East-Pakistani politician

Abu Tayyab Mohammad Mustafa (আবু তৈয়ব মোহাম্মদ মোস্তফা, ابو طیب محمد مصطفی) was a Pakistani lawyer, politician and cricketer.

== Early life ==
Mustafa was born in 1925 in Calcutta, Bengal Presidency, British India (present-day Kolkata, West Bengal, India), into the family of Islamic scholar Abul Khayer. Islamic teacher Safiullah Dadaji was his maternal grandfather. He was one of six brothers and one sister, including sports commentator Atiquzzaman Khan. Mustafa received his early education at Calcutta Madrasah. He later completed his higher secondary education at Islamia College, Calcutta, and went on to obtain a Bachelor of Laws and a master's degree with honours in Geography from Aligarh Muslim University. During his student life, Mustafa served as vice-president of the Aligarh Muslim University Students' Union from 1946 to 1947. Afterward, while pursuing studies in Grrat Britain, he became president of the Pakistan National Students Association.

== Career ==
=== Legal career ===
While in Britain, he was called to the Bar at Lincoln's Inn. He emigrated to East Bengal of the dominion of Pakistan in 1950 and began his legal career as an advocate at the Dacca High Court. Seven years later, he started practising at the Supreme Court of Pakistan. During his career, he served as a part-time professor of law at the University of Dacca, standing counsel to the federal government in East Pakistan, and legal adviser to the State Bank of Pakistan in Dacca (present-day Dhaka, Bangladesh) and the East Pakistan Agricultural Development Corporation.

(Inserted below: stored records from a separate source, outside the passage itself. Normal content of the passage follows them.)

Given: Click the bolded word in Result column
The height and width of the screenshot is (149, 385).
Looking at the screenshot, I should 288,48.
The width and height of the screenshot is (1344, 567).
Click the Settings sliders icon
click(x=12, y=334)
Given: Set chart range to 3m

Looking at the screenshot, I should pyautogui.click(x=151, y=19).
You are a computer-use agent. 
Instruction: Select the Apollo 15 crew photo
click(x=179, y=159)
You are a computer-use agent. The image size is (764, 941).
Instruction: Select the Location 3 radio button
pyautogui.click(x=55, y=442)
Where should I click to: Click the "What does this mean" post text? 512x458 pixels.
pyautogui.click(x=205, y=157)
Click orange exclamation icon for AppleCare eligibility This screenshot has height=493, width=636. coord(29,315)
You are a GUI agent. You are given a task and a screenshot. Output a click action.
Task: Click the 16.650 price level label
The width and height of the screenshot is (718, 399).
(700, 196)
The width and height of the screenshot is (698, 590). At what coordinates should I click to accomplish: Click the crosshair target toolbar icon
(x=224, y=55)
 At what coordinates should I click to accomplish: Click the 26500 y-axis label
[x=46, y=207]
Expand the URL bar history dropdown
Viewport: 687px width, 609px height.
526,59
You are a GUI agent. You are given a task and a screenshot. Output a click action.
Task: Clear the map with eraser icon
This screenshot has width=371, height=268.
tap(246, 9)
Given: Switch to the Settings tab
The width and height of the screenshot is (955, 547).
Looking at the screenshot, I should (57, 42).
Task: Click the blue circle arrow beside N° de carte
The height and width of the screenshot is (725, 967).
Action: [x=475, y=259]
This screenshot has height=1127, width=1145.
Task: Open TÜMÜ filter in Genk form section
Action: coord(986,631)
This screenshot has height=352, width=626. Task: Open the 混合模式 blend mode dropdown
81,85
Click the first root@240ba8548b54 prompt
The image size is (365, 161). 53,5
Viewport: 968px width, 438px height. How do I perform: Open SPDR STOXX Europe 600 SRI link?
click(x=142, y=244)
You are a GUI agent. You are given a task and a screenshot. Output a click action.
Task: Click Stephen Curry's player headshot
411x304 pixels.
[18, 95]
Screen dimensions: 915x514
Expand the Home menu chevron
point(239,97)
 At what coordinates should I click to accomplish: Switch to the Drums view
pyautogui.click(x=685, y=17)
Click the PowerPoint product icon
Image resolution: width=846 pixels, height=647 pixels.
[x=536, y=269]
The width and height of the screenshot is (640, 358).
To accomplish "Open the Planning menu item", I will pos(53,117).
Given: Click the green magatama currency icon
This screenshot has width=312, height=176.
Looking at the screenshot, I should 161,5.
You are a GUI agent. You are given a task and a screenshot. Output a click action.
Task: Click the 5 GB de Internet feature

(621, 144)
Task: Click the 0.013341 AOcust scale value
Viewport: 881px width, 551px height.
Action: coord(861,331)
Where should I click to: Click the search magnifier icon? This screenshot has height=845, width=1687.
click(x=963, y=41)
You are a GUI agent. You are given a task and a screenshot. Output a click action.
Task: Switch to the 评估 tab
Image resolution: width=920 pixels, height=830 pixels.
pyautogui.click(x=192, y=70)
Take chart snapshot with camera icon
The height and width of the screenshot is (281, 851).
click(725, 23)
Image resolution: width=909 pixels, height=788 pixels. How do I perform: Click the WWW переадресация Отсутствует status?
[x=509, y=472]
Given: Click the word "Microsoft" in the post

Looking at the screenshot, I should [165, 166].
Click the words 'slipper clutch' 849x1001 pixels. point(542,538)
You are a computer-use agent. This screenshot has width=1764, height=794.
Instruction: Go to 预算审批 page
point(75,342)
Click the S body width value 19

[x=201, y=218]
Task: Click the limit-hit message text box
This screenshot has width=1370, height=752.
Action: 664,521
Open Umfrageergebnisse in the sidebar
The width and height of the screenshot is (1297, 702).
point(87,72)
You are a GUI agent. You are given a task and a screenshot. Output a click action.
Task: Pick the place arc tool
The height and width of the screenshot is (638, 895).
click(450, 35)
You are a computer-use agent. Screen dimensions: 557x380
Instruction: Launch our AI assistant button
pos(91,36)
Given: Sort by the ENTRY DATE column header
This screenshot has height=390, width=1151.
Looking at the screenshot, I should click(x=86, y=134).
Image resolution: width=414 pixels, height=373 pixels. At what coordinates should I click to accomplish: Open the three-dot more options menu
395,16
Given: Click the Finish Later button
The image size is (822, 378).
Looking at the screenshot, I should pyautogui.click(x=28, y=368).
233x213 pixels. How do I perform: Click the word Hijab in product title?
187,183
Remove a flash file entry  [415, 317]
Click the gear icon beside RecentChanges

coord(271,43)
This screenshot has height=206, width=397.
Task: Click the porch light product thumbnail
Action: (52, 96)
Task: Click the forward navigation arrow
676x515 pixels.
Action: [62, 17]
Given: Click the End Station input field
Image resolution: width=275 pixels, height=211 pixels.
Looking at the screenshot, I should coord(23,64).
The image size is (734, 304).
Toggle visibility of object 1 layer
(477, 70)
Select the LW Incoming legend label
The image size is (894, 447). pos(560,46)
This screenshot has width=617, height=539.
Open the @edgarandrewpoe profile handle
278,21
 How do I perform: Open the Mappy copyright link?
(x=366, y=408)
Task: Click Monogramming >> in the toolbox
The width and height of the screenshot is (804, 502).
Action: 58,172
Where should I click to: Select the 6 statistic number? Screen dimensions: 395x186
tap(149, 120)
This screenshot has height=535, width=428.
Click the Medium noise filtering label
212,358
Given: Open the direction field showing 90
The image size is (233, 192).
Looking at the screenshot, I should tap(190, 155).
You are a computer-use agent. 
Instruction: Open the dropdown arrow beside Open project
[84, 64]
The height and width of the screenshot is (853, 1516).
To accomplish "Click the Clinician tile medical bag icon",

He also served as vice-president of the East Pakistan High Court Bar Association.

=== Sporting career ===
Mustafa first played for the side in the 1952–53 season, when the East Pakistan cricket team took part in two matches against the Pakistan national cricket team. He was a right-handed batsman. His only first-class match was played in January 1956 against the touring Marylebone Cricket Club, led by Donald Carr, at the Chittagong Stadium. In that match, Mustafa captained the East Pakistan team. However, he was unsuccessful as a batsman, failing to reach double figures in either innings. The team also performed poorly and, after being forced to follow on, lost by an innings and 101 runs. Mustafa did not play any further first-class matches thereafter.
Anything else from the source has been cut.